### [YOUR INSTRUCTIONS]
Counting the line with "phpBB (651, 1150)" as the last one, copy out the lines of the data exactly from the first onward.

### [DATASET EXTRACT]
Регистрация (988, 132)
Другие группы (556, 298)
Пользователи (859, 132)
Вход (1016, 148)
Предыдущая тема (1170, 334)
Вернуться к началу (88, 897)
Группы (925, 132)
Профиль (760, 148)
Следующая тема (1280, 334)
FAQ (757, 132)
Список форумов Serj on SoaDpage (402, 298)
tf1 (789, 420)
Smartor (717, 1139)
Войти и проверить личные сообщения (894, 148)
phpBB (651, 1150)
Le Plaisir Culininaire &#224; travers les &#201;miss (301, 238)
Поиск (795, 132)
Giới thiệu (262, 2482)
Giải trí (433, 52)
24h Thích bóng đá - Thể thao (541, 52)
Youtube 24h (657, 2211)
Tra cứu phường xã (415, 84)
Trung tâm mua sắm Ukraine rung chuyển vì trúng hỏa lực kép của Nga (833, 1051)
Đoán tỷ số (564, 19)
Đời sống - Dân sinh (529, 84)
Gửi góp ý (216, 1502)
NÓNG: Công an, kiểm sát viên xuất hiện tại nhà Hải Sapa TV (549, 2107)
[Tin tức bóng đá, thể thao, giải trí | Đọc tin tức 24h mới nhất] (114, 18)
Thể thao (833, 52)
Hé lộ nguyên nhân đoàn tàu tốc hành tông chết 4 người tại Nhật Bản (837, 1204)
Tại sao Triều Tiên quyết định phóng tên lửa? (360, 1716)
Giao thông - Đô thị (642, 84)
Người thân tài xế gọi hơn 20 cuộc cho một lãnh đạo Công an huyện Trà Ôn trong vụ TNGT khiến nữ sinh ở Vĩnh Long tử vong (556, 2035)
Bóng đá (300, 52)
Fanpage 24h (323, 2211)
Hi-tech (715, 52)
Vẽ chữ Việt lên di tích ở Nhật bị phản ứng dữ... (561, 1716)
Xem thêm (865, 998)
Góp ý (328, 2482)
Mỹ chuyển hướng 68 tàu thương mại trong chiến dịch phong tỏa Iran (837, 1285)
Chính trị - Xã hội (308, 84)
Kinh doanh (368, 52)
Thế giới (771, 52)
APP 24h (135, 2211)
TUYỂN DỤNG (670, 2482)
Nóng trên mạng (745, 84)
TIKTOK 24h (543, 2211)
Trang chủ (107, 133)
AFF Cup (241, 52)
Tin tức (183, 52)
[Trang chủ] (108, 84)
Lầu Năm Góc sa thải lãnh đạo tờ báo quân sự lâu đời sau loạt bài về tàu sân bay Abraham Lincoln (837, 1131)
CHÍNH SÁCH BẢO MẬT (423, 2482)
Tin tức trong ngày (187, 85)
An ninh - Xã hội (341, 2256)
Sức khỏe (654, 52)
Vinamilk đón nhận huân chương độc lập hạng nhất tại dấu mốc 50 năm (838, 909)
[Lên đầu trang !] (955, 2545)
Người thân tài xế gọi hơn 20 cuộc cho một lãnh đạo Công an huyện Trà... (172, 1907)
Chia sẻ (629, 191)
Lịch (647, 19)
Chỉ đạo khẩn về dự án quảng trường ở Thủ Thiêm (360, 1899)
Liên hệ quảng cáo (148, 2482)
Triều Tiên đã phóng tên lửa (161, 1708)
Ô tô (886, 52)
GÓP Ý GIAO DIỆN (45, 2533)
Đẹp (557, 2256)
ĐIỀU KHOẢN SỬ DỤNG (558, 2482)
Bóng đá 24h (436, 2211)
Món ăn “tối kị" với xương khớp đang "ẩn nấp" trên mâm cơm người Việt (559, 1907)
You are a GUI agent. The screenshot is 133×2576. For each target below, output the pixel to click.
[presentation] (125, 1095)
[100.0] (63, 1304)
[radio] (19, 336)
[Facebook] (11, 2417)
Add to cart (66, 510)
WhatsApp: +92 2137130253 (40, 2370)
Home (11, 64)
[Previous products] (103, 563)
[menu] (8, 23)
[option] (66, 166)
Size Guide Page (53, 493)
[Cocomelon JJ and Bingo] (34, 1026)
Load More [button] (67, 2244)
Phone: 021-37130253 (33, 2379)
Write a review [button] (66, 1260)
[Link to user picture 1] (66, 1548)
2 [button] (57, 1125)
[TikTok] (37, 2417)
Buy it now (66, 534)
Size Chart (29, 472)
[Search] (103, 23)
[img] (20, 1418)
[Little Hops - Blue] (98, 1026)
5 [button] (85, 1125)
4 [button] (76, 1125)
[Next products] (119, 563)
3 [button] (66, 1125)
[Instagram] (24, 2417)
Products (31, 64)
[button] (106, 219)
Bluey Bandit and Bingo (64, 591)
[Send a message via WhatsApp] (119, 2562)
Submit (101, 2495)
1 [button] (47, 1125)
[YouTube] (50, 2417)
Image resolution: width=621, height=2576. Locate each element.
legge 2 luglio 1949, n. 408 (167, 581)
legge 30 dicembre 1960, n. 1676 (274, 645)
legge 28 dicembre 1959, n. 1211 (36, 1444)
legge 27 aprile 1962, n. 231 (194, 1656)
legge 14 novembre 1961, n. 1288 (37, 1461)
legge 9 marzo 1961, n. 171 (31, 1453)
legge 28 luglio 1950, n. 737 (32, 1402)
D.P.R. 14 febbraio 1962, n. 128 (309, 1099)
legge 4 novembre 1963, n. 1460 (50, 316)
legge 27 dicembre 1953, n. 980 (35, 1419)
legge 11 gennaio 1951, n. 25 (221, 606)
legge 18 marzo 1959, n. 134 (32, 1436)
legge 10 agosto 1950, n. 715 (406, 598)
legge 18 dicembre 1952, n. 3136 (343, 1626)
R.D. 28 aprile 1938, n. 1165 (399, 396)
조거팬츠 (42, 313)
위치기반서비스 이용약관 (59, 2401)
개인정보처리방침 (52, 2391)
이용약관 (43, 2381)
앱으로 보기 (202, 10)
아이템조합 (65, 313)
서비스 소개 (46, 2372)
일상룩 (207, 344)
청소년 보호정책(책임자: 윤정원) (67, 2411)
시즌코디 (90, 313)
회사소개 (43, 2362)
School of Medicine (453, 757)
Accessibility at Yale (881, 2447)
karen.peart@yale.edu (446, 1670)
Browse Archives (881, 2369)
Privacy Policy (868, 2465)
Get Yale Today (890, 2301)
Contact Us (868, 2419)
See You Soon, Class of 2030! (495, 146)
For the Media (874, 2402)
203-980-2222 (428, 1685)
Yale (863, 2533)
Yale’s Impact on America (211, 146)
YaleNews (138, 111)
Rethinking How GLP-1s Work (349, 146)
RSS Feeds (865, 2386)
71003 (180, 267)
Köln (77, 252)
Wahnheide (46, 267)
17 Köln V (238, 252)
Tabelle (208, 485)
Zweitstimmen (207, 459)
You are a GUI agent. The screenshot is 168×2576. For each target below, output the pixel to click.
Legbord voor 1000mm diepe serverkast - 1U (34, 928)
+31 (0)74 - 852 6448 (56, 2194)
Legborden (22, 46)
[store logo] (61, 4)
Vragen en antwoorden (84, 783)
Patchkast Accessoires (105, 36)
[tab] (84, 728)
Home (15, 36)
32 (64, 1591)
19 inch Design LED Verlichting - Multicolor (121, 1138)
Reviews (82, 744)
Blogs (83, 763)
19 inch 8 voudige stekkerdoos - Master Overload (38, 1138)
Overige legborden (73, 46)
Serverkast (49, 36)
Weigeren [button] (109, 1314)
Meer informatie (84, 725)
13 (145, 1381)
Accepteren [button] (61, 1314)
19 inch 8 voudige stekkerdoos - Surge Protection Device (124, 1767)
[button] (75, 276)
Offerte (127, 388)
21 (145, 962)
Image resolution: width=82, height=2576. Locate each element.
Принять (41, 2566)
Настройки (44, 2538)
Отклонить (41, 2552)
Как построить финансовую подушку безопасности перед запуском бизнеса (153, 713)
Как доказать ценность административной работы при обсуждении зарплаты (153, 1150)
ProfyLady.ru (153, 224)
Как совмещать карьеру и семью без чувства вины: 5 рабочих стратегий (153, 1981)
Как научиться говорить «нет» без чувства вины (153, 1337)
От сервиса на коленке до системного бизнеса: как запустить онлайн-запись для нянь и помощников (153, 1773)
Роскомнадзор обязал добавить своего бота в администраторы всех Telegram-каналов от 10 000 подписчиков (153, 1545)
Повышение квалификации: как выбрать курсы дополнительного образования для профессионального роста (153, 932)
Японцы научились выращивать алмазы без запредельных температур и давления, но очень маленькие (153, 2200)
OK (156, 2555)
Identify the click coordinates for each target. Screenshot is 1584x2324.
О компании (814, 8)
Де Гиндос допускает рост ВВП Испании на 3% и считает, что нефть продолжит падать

### [YOUR RESPONSE]
Регистрация (988, 132)
Другие группы (556, 298)
Пользователи (859, 132)
Вход (1016, 148)
Предыдущая тема (1170, 334)
Вернуться к началу (88, 897)
Группы (925, 132)
Профиль (760, 148)
Следующая тема (1280, 334)
FAQ (757, 132)
Список форумов Serj on SoaDpage (402, 298)
tf1 (789, 420)
Smartor (717, 1139)
Войти и проверить личные сообщения (894, 148)
phpBB (651, 1150)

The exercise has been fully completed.